課題 1
旅順攻囲戦についての文章のうち、「一見すると同盟国の記念撮影のような和やかな雰囲気を醸し出していますね。」から「第3回総攻撃では攻撃目標を要塞ではなく、旅順北西側にある二〇三高地に変更します。」までの部分を一字一句そのまま書き出しなさい。
課題 2
旅順攻囲戦についての文章を読み、次の問いに答えなさい。
(a) 明治天皇から受けた聖旨はどのような内容か。
(b) 第3次旅順総攻撃はいつからいつまで行われたか。
(c) 二〇三高地の標高は何メートルか。
課題 3
旅順攻囲戦についての文章を2文で要約しなさい。

══ 本文抜粋 ══

【水師営での写真(出典「日露戦役写真帖第13-14巻」:国立国会図書館ウェブサイト・デジタルコレクション)】
上記写真は、日露戦争の中で両軍合わせて約8万7千人もの死傷者を出した旅順攻囲戦でロシア軍が降伏した後の水師営(すいしえい)の会見での記念写真です。
一見すると同盟国の記念撮影のような和やかな雰囲気を醸し出していますね。
負けて降伏したロシア軍勢は通常、降伏した側には許されない帯剣姿、しかも軍装で
勲章もつけています。
これは明治天皇からの「武士の名誉を保たしむべき」との聖旨を受けて、敗将の名誉を重んじたもので、これぞ武士道です。
(旅順攻略)
日本陸軍第三軍は、8月と10月の2回に旅順総攻撃を行いますがいずれも失敗します。
3度目となる第3次旅順総攻撃は1904年(明治37年)11月26日から翌年の1905年(明治38年)1月1日まで行われました。
第3回総攻撃では攻撃目標を要塞ではなく、旅順北西側にある二〇三高地に変更します。
二〇三高地は標高203メートルの丘陵で、その頂上からは旅順港を一望に見下ろせます。そのため。そこから砲撃を行えばロシア艦艇を沈めることが可能となります。

═══
══ 保存データ ══

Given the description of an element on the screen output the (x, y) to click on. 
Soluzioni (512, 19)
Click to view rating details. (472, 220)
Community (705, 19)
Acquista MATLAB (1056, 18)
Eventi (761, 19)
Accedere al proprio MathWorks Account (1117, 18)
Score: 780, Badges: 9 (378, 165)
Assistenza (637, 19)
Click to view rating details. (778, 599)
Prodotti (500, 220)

═══

解答 1
一見すると同盟国の記念撮影のような和やかな雰囲気を醸し出していますね。
負けて降伏したロシア軍勢は通常、降伏した側には許されない帯剣姿、しかも軍装で
勲章もつけています。
これは明治天皇からの「武士の名誉を保たしむべき」との聖旨を受けて、敗将の名誉を重んじたもので、これぞ武士道です。
(旅順攻略)
日本陸軍第三軍は、8月と10月の2回に旅順総攻撃を行いますがいずれも失敗します。
3度目となる第3次旅順総攻撃は1904年(明治37年)11月26日から翌年の1905年(明治38年)1月1日まで行われました。
第3回総攻撃では攻撃目標を要塞ではなく、旅順北西側にある二〇三高地に変更します。

解答 2
(a) 「武士の名誉を保たしむべき」という内容。
(b) 1904年(明治37年)11月26日から1905年(明治38年)1月1日まで。
(c) 203メートル。

解答 3
旅順攻囲戦でロシア軍が降伏した後の水師営の会見では、明治天皇の聖旨を受けて敗将の名誉が重んじられ、ロシア軍勢は帯剣した軍装で勲章もつけていた。日本陸軍第三軍は8月と10月の旅順総攻撃に失敗した後、第3回総攻撃で攻撃目標を旅順港を一望に見下ろせる二〇三高地に変更した。